Why Won’t My Kids Let Me Pee In Peace?

"So there you find yourself, making awkward eye contact with a small person."

Before you have kids, popping to the loo is a little oasis of you-time in a busy day – a few minutes to be on your own, look at silly garbage on your phone and be on your own schedule for a bit. Just you, alone, with nobody to answer to.

As a parent, however, going to the toilet becomes something that resembles making it to the Crystal Dome – there’s loads of stuff to take care of before you even get there, and when you make it, it’s a high-pressure environment with a ticking clock and a very real chance of failure.

You don’t want an audience while performing this basic human task, but you can’t abandon a tiny child to fend for themselves. So there you find yourself, making awkward eye contact with a small person as you clench the necessary muscles to empty yourself.

Depending on your child’s age, you might have to hold them while you pee, or let them clamber all over you like you’re a climbing frame. Perhaps you leave the door open to let them gawp, point and yell at you.

“You just get used to being watched,” mum Emma Roberts tells us on Twitter. Gail, from Edinburgh, who runs the blog MumForce, added: “It’s like as soon as they hear me lift the lid – they hear it as family time. They also decide that time is the right time to demand things from me!”

“Barely had a wee to myself in 23 years!” wrote another.

Never being able to pee alone is like a microcosm of your whole existence – the idea that your life is no longer truly your own. Like, you can’t even have this. You’re not trying to forego all responsibilities to spend your days reclining on a chaise longue being fanned with ostrich feathers and fed caviar. You’re trying to void your bowels without feeling like you’re putting on a show.

It’s one thing getting used to the idea that there’s someone else you have to think about now, but it’s entirely another realising that the toilet is now an on-display event. The other option is holding everything in until they go to sleep, of course, but that’s hardly doable.

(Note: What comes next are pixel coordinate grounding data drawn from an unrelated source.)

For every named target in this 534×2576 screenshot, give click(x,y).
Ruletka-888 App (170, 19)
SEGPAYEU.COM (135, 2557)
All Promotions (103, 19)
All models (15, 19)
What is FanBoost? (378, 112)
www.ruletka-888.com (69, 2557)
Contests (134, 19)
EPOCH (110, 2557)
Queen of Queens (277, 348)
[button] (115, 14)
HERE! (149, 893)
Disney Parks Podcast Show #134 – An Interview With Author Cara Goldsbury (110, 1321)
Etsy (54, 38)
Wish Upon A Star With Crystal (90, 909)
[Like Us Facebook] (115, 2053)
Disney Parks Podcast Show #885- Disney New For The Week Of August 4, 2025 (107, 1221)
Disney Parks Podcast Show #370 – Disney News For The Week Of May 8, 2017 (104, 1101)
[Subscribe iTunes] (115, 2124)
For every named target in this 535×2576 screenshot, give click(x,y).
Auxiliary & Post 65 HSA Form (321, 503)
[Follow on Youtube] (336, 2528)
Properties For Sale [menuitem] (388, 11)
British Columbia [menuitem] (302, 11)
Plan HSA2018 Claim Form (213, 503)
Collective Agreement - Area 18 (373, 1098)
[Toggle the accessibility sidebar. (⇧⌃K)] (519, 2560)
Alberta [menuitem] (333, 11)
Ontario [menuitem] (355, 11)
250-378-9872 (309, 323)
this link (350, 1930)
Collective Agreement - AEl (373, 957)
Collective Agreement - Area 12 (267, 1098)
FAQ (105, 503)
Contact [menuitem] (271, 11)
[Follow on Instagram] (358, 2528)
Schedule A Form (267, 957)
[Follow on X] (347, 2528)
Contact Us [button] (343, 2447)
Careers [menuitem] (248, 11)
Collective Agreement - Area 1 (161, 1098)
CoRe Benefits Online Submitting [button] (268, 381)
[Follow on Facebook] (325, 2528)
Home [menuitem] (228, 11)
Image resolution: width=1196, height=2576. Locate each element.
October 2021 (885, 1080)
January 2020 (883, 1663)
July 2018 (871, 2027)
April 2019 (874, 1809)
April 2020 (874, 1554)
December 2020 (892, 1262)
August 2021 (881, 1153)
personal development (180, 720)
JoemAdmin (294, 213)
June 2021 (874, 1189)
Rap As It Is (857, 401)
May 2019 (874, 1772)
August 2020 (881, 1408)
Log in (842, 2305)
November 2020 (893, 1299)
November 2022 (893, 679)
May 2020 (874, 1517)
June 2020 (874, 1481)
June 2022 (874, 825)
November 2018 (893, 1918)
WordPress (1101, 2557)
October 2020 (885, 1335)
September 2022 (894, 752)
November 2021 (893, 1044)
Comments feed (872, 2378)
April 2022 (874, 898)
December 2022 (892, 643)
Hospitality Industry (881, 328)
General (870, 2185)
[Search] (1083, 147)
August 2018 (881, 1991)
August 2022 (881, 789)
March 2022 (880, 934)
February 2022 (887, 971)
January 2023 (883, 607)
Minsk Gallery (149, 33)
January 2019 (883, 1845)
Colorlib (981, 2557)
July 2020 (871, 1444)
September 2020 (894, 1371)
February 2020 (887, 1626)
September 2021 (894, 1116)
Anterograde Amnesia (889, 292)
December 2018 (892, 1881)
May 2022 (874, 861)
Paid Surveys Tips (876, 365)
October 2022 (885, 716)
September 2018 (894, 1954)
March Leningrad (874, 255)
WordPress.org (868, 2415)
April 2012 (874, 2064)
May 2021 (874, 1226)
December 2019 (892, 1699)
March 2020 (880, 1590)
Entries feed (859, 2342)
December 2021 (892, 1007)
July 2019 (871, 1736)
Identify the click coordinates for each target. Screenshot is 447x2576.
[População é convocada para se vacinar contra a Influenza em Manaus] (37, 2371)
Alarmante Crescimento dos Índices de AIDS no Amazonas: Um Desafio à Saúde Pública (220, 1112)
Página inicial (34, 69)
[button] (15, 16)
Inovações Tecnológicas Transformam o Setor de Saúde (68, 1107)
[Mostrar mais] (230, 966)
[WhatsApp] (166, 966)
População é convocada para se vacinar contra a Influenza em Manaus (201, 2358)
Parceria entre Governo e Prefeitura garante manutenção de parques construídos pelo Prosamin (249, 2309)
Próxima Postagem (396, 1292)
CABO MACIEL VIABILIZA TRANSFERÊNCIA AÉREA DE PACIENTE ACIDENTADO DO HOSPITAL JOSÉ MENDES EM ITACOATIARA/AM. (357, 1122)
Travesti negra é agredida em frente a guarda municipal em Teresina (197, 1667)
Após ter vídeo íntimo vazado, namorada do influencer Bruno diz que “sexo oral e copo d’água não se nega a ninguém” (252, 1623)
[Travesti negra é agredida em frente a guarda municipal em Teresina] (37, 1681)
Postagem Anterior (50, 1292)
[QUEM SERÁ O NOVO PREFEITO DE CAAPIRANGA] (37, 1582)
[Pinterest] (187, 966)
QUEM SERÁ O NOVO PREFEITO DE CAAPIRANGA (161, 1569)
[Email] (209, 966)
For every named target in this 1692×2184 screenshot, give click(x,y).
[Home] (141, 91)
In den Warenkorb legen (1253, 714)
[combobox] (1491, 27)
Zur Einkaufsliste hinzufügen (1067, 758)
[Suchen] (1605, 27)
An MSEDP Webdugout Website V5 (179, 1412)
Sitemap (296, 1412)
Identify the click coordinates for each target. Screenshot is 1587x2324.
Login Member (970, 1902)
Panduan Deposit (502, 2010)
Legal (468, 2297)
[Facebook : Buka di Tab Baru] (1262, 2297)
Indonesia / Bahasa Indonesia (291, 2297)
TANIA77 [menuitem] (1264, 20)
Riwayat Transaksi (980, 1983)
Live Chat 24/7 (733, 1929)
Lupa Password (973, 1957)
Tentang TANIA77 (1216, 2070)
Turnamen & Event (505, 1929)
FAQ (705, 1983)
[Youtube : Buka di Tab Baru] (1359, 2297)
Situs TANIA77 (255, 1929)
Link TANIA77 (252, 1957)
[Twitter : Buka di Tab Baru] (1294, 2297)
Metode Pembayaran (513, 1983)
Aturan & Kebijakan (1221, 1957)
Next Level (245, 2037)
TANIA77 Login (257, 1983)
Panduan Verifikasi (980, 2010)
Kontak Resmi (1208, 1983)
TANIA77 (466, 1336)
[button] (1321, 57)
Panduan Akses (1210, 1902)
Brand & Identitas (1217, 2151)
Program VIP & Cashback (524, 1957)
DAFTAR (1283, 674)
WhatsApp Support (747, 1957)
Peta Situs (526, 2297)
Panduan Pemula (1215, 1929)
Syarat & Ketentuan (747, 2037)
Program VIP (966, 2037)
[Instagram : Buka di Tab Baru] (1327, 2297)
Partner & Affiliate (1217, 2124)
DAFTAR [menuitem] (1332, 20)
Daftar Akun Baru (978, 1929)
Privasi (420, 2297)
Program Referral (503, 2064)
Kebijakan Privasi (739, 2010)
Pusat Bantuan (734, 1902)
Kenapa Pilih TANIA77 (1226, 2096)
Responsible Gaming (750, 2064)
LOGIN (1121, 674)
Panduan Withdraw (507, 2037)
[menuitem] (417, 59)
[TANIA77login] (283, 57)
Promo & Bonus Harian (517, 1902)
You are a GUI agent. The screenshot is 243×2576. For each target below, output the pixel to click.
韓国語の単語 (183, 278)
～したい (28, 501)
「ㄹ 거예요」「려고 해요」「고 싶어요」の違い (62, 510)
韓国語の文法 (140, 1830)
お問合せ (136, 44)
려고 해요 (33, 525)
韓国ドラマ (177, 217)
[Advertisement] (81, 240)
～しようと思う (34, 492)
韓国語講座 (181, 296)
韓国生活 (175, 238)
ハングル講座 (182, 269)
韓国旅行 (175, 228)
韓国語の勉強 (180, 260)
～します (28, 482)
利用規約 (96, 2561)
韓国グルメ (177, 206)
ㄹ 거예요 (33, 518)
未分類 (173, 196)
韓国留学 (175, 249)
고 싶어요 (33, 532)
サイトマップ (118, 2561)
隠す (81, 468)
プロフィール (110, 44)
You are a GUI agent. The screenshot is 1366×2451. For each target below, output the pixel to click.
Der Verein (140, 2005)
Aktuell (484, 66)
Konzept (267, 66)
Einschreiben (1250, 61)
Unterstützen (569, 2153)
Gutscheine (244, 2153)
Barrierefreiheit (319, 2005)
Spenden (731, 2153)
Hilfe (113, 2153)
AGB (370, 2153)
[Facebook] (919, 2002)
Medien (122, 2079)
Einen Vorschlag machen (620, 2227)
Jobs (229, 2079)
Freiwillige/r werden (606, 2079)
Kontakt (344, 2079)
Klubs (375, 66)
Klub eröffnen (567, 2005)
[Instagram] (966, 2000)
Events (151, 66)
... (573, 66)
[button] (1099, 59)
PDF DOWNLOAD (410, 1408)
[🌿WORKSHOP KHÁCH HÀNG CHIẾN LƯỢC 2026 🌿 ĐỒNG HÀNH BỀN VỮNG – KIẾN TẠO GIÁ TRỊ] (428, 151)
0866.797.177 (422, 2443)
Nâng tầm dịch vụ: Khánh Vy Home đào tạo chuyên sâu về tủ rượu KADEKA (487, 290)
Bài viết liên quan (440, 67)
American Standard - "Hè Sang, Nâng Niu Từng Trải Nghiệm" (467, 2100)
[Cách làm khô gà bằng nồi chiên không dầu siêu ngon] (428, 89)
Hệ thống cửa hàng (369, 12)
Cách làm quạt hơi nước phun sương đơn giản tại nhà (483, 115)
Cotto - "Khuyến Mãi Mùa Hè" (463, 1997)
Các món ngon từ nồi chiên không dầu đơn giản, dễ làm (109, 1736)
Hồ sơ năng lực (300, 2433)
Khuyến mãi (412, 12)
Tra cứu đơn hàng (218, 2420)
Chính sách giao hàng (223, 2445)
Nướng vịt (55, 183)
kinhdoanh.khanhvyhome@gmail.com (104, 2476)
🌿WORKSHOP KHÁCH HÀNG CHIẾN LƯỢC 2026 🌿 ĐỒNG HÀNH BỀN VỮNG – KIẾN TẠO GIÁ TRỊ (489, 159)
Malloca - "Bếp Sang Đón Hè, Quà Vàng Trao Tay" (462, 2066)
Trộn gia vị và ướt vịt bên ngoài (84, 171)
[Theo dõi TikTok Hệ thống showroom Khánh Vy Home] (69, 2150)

You can’t blame kids for being fascinated by their parents’ toilet comings-and-goings. A potty-training infant getting to watch a grown-up use the toilet is like a drama student getting to work with Robert De Niro.

But going to the toilet like an actual person is important, isn’t it? Going to the toilet when you need to, at a comfortable speed, maybe even allowing yourself the luxury of a quick bit of Angry Birds, is what separates us from the animals. And you don’t want your child to be raised by an animal, do you?

It feels like an occasion (along with aeroplane travel, which is no-man’s-land), where you should be allowed to throw the rules you’ve set yourself out the window. You might be the most anti-screen time, anti-junk food, wholesome parent in the world, but if Peppa Pig and a lolly mean you get to press one out in peace, go for it.